EXTRACT TO READ -
==================================================

Each of the layers 40, 42, 44 of the evaporator core 24 includes an upper first fluid manifold 46, 48, 50 and a lower second fluid manifold 52, 54, 56, respectively. A plurality of first tubes 58 extends between the fluid manifolds 46, 52 of the first layer 40. A plurality of second tubes 60 extends between the fluid manifolds 48, 54 of the second layer 42. A plurality of third tubes 62 extends between the fluid manifolds 50, 56 of the third layer 44. In particular embodiments, each of the first upper fluid manifolds 46, 48, 50 is an inlet manifold which distributes the fluid into at least a portion of the respective tubes 58, 60, 62 and each of the second lower fluid manifolds 52, 54, 56 is an outlet manifold which collects the fluid from at least a portion of the respective tubes 58, 60, 62.
Each of the tubes 58, 60, 62 is provided with louvered fins 64 disposed therebetween. The fins 64 abut an outer surface of the tubes 58, 60, 62 for enhancing thermal energy transfer of the evaporator core 24. Each of the fins 64 defines an air space 68 extending between the tubes 58, 60, 62. The tubes 58, 60, 62 of the evaporator core 24 can further include a plurality of internal fins (not shown) formed on an inner surface thereof. The internal fins further enhance the transfer of thermal energy of the evaporator core 24. It is understood, however, that the evaporator core 24 can be constructed as a finless thermal energy exchanger if desired.
In a particular embodiment, the layers 40, 42 of the evaporator core 24, shown in FIG. 1, are in fluid communication with a first fluid source 70 via a conduit 72. The first fluid source 70 includes a prime mover 74 such as a compressor or a pump, for example, to cause a first fluid to circulate therein. Each of the layers 40, 42 is configured to receive a flow of the first fluid from the first fluid source 70 therein. The first fluid absorbs thermal energy to condition the air flowing through the HVAC module 12 when a fuel-powered engine of the vehicle, and thereby the prime mover 74, is in operation. As a non-limiting example, the first fluid source 70 is a refrigeration circuit, and the first fluid is a refrigerant such as R134a, HFO-1234yf, AC-5, AC-6, and CO₂, for example. A valve 76 can be disposed in the conduit 72 to selectively militate against the flow of the first fluid therethrough.

==================================================

SOURCE MATERIAL -
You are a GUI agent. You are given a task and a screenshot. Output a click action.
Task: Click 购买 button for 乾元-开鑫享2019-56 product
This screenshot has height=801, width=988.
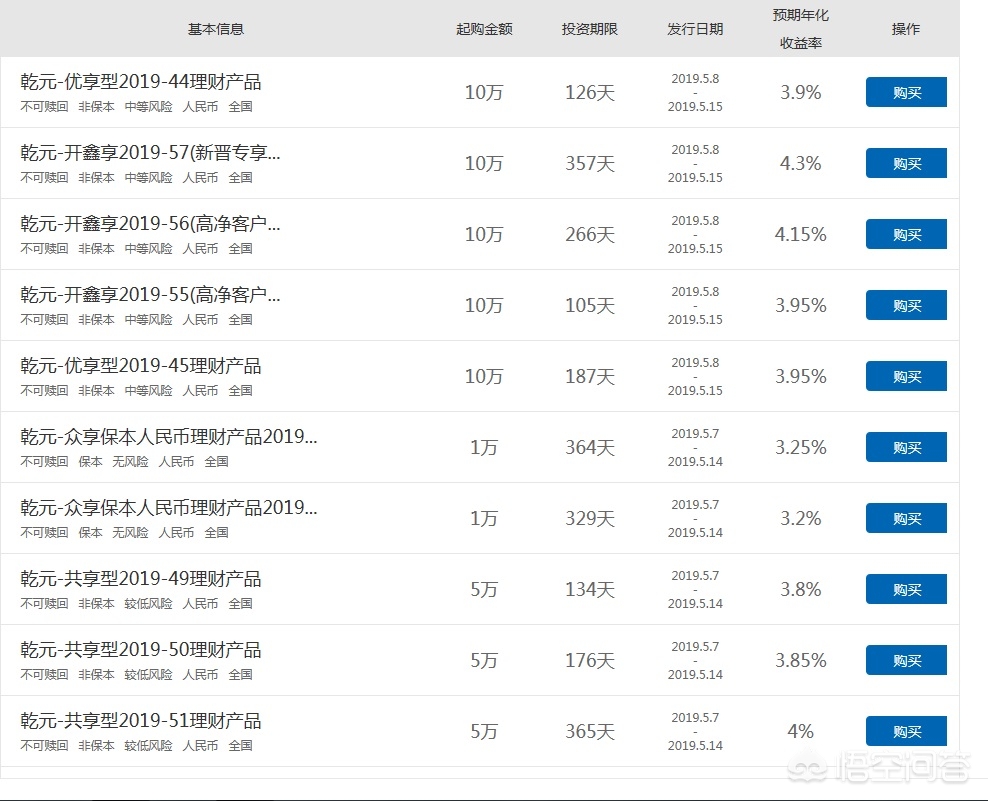pyautogui.click(x=905, y=234)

==================================================

PROBLEMS -
A) Reproduce, word for word, the portion of the evaporator core passage that opens with the words containing "Each of the layers 40, 42, 44" and closes with "respective tubes 58, 60, 62.".
B) Resume the evaporator core passage by writing what comes after its final sentence.

TASK-BY-TASK OUTPUTS -
A)
Each of the layers 40, 42, 44 of the evaporator core 24 includes an upper first fluid manifold 46, 48, 50 and a lower second fluid manifold 52, 54, 56, respectively. A plurality of first tubes 58 extends between the fluid manifolds 46, 52 of the first layer 40. A plurality of second tubes 60 extends between the fluid manifolds 48, 54 of the second layer 42. A plurality of third tubes 62 extends between the fluid manifolds 50, 56 of the third layer 44. In particular embodiments, each of the first upper fluid manifolds 46, 48, 50 is an inlet manifold which distributes the fluid into at least a portion of the respective tubes 58, 60, 62 and each of the second lower fluid manifolds 52, 54, 56 is an outlet manifold which collects the fluid from at least a portion of the respective tubes 58, 60, 62.

B)
The HVAC system 10 includes an internal thermal energy exchanger 78 in thermal energy exchange relationship with a second fluid source 80. As illustrated, the internal thermal energy exchanger 78 is the layer 44 of the evaporator core 24. In other embodiments, the layers 40, 44 of the evaporator core 24 are in fluid communication with the first fluid source 70 and the internal thermal energy exchanger 78 is the layer 42 of the evaporator core 24 in thermal energy exchange relationship with the second fluid source 80. In yet other certain embodiments, only the layer 40 of the evaporator core 24 is in fluid communication with the first fluid source 70 and the internal thermal energy exchanger 78 is the layers 42, 44 of the evaporator core 24 in thermal energy exchange relationship with the second fluid source 80.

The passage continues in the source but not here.